L'Italia riparte se parte il Sud - QdS

L’Italia riparte se parte il Sud

Carlo Alberto Tregua

L’Italia riparte se parte il Sud

venerdì 26 Febbraio 2016

Da zavorra a propulsore

L’annessione del Sud al Regno di Sardegna e Piemonte, avvenuta nel 1861, ha trasformato questa parte di Paese da traino a zavorra, perché è stato derubato di tesori custoditi nel Banco di Napoli e Banco di Sicilia, di industrie che si trovavano in Calabria, con la sottrazione di concessioni alle imprese di trasporto sicule e campane e l’asportazione di tesori archeologici e artistici.
A fronte di quanto precede, il nuovo Stato italiano – la cui prima riunione del Parlamento si svolse il 18 febbraio del 1861, nei locali di Palazzo Carignano, a Torino – ha cominciato a fare investimenti di infrastrutture e di attività produttive nel Centro-Nord, dimenticando il Sud.
A distanza di 155 anni, la fotografia presenta otto regioni del Nord con un livello economico ampiamente nella media europea, alcune regioni del Centro che si trovano leggermente al di sotto, e le regioni del Sud che annaspano con l’acqua alla gola. Fanno eccezione Puglia e Abruzzo, che sono riuscite a migliorare la loro condizione socio-economica.

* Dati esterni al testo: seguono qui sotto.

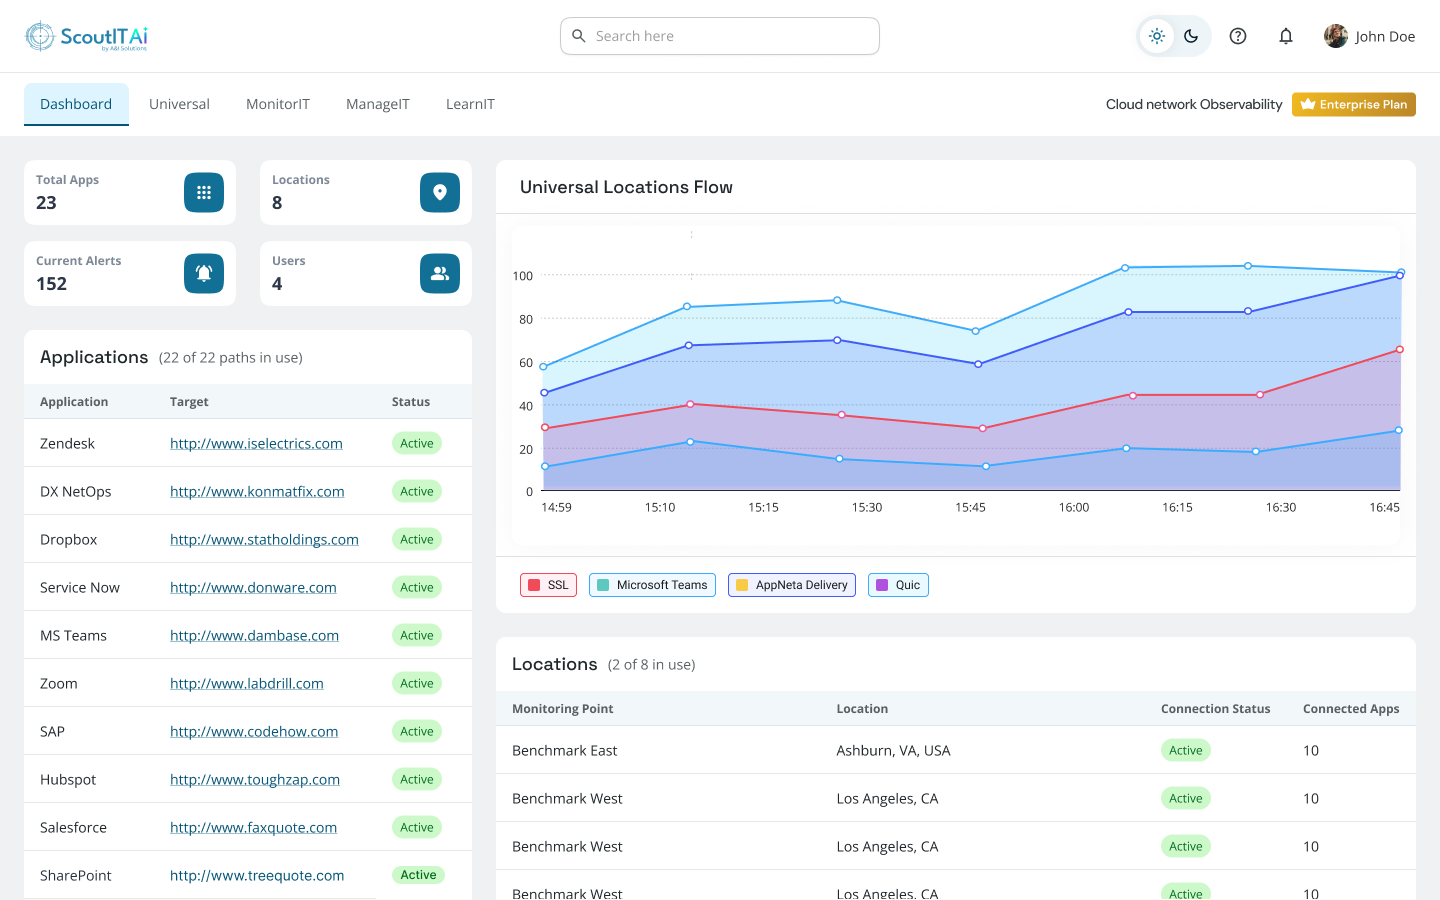Click the Current Alerts bell icon
The image size is (1440, 900).
(204, 273)
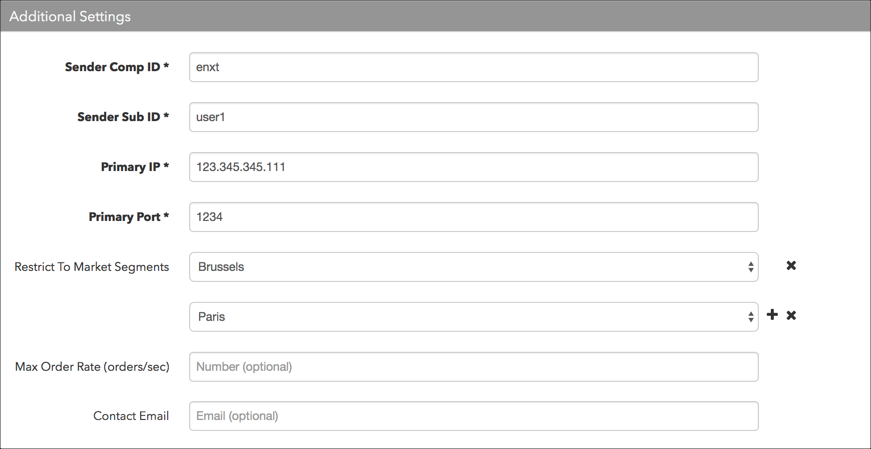871x449 pixels.
Task: Click the Additional Settings panel header
Action: [436, 16]
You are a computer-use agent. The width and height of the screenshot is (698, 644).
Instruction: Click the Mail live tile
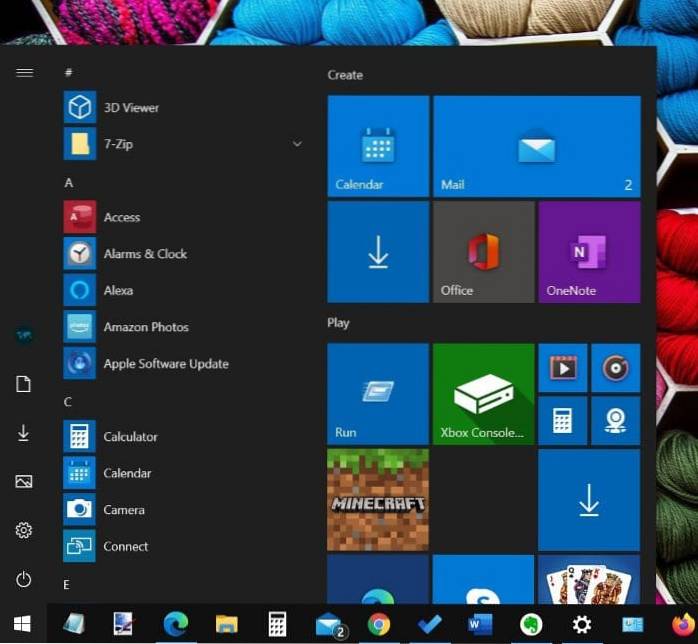pos(537,146)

Il vulnus più grave del Sud è il tasso infrastrutturale. Con porti e aeroporti che funzionano male, in quanto non sufficientemente competitivi, senza strade ferrate, con l’alta velocità che si ferma a Salerno, con un complessivo stato delle strade statali e provinciali in degrado, senza autostrade degne di questo nome, con scarsezza di interporti e autoporti e senza banda larga, il Sud non può svilupparsi.
È noto, infatti, che soltanto con efficienti reti, materiali e immateriali, con una logistica funzionante, il tessuto economico ha il necessario supporto per girare a regime.
I governi di questi settant’anni post guerra hanno tentato, con la Cassa del Mezzogiorno, di fare decollare il Sud, ma la classe politica ha chiuso gli occhi sulla corruzione estesa che ha impedito alle cospicue risorse finanziarie di arrivare nei territori, con il risultato, appunto, che le infrastrutture sono molto arretrate.
Il Sud, dunque, è diventato la zavorra del Paese. Se la crescita è stata, nel 2015, dello 0,6 o 0,7% (lo sapremo fra poco), nessuno ha ancora detto quant’è stata la crescita notevole delle otto regioni del Nord, certamente più del doppio, e quante regioni del Sud sono andate sotto zero, cioè rimaste in recessione.
 

La questione è come trasformare la zavorra-Sud in propulsore-Sud. Gli assi sono almeno quattro: infrastrutture, turismo, agricoltura innovativa e servizi avanzati. Analizziamoli.
Per la costruzione delle infrastrutture, di cui al sommario elenco che precede, è opportuno indebitarsi, secondo la teoria keynesiana. Ma recuperare anche risorse dal taglio della spesa corrente, che continua a sprecare soldi dei cittadini per alimentare privilegi e favoritismi. L’apertura dei cantieri, inoltre, consentirebbe l’occupazione di centinaia di migliaia di lavoratori.
L’altro asse riguarda il turismo. Con le ricchezze paesaggistiche, archeologiche, artistiche e di ogni tipo che possiede il Meridione e con un Piano di attrazione dei turisti da tutto il mondo, si potrebbe raddoppiare il Pil settoriale, anche qui con un aumento enorme di occupati.

Il terzo asse riguarda l’agricoltura innovativa, quella che produce cibo di qualità e, soprattutto, alimenti biologici, per i quali il mercato dei consumatori è molto sensibile. Infatti, le aziende che si sono specializzate in questo versante stanno avendo un notevole successo economico e assorbono manodopera qualificata in quantità sempre maggiore.
Il quarto asse è quello dei servizi avanzati, costituiti da tutte le attività immateriali ad alto valore aggiunto. In questo versante, lo Stato è carente, perché investe appena l’1% in ricerca (la metà della media europea) con la conseguenza che il numero dei brevetti italiani è molto basso. Senza brevetti, non ci sono servizi e prodotti innovativi.
Lo Stato non supporta adeguatamente la nascita delle start-up, perché la sua burocrazia non è in condizione di creare un terreno fertile a ciò che i cittadini con idee e impulsi nuovi possono tentare di trasformare in impresa.
Non ci dilunghiamo sulle cose da fare. Tutti le conoscono. Si dice che ci vuole la volontà politica. Diremmo che ci vuole la capacità politica.
Un dato è certo: se il Sud non si trasforma da zavorra a propulsore, l’Italia non ripartirà. Non solo, ma rischia di affondare definitivamente.